Why data loading performance degradation between Pytorch 1.12 and 2.6.0?

I have a test exercise of Alexnet on cifar10 with the standard torch Dataloader and dataset. It seemed to optimize at 12-14 sec per epoch by loading the dataset into a RAM disk, pin_memory=True, and num_workers=8. nvidia-smi showed very little GPU downtime and was pretty much pegged at to 90-100% utilization while running.
That was Python 3.11 with the NVIDIA 535 drivers using an rtx 3090ti with OS=22.04 Ubuntu, Pytorch 1.12.1.post201 and Torchvision 0.13.0a0+8069656.

Under Python 3.12 and NVIDIA 560 drivers, Ptorch 2.6.0+cu124 and Torchvision 0.21.0+cu124, the same hardware and OS, I ran the same program and it is taking 49 sec per epoch. That’s a 3x increase! nvidia-smi shows the GPU mostly idling.
I am not sure what changed in Python between 3.11 and 3.12, the NVIDIA driver or whatever else, but I cannot seem to get back to 12-14 sec per epoch.

I lowered the num_workers from 8 to 2 and got down to 27 sec per epoch. But that is still a 2x increase from 14 sec.

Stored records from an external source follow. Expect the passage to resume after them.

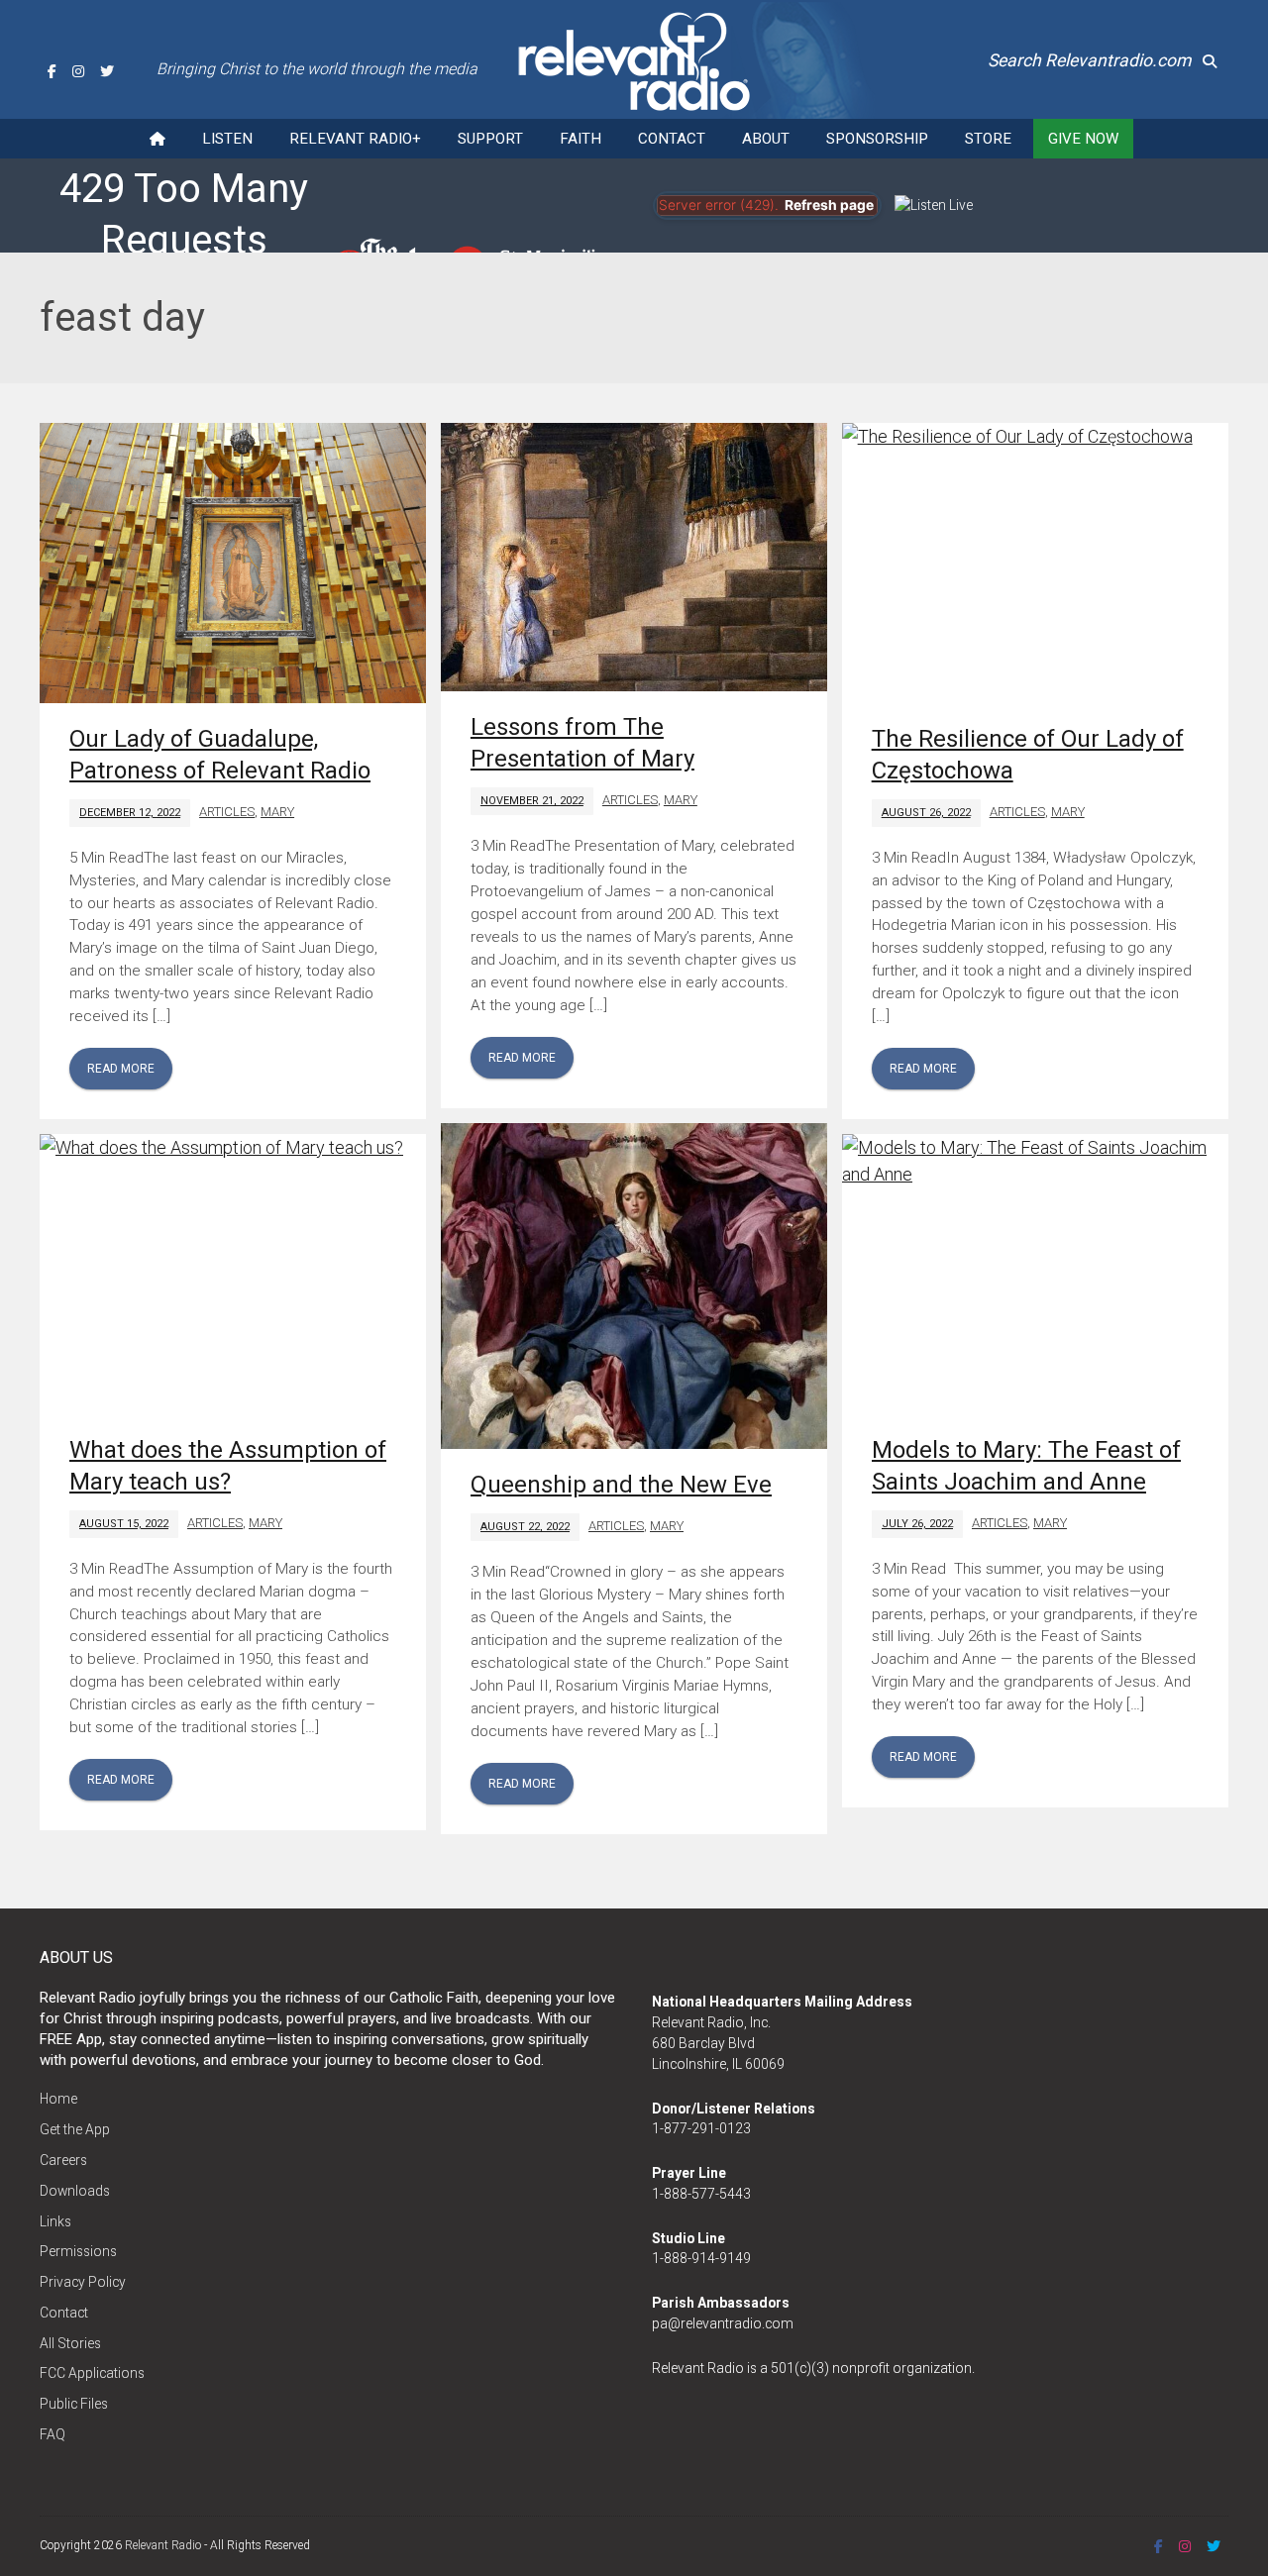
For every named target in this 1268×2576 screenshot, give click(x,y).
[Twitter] (107, 71)
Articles (227, 811)
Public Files (74, 2404)
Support (490, 139)
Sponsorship (877, 139)
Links (55, 2221)
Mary (277, 811)
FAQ (52, 2434)
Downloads (75, 2191)
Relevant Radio (163, 2545)
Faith (580, 139)
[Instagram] (78, 71)
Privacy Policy (83, 2282)
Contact (671, 139)
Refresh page (829, 205)
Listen (227, 139)
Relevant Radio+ (355, 139)
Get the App (75, 2129)
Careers (63, 2160)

The GPU is still mostly idling.

I do notice a difference in the loading of the data.
For the first call (upon entering the loop) of
“for i, (images, labels) in enumerate(train_loader):”
For num_workers=8 takes 18 seconds, 0.02 sec for the rest.
For num_workers=2 takes 5 seconds, 0.01 for the rest.
Same for the validation loop.

The only other thing I can think of is that the CPU utilization shows a large amount of time with most of the 32 threads being used at 5-7% for 18 seconds at a time corresponding approximately to the first call in the loops. That and the cache memory goes up, and then goes back down after the epoch is trained.

Might anyone know what changed to cause such a drastic performance reducton? And, perhaps, how to get that performance back?

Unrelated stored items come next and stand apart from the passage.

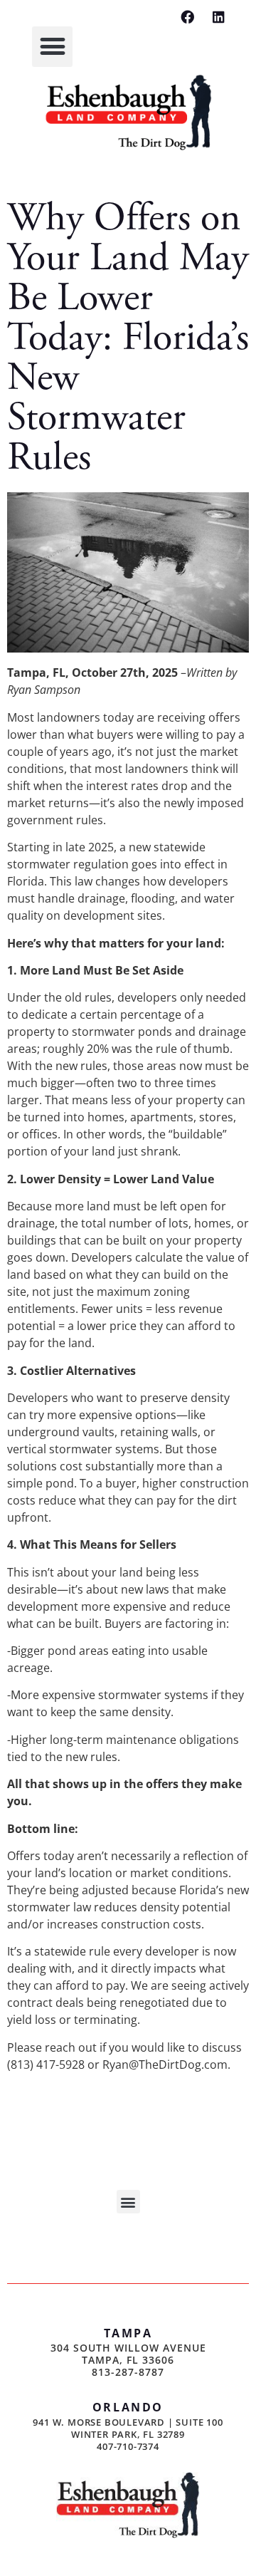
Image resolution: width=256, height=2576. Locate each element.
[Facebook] (187, 16)
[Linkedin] (218, 16)
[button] (52, 46)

This performance degradation may be due a change in the way page cache is handled between torch versions and the O/S. Because the data are already stored in a RAM disk, copying it to cache causes needless delay.
What may be the cache issue is shown in the picture where all the CPUs are periodically being utilized during the training periods where the GPU is idling.
I have been unable to find a way to have Dataloader bypass Pagecache. Can anyone help?

Since the program settings were identical between the two versions, I am going to guess it was my not realizing that the default torch Dataloader interaction with the O/S and cache system seems to have changed between the two versions.

It seems that the Dataloader is more dependent upon cache, to the point that keeping a dataset in RAM is redundant with the current version.

Playing around with the pin_memory, prefetch_factor, persistent_workers and num_workers permitted me to get most of the performance back.

NOTE: I still get the caching behavior shown in the performance chart above, but it is only for the first epoch. Subsequent epochs don’t have it, so I am guessing it is reading from cache.

I could see an advantage of being able to skip cache and write directly to GPU when the data are already in RAM. But at this point those are likely edge cases.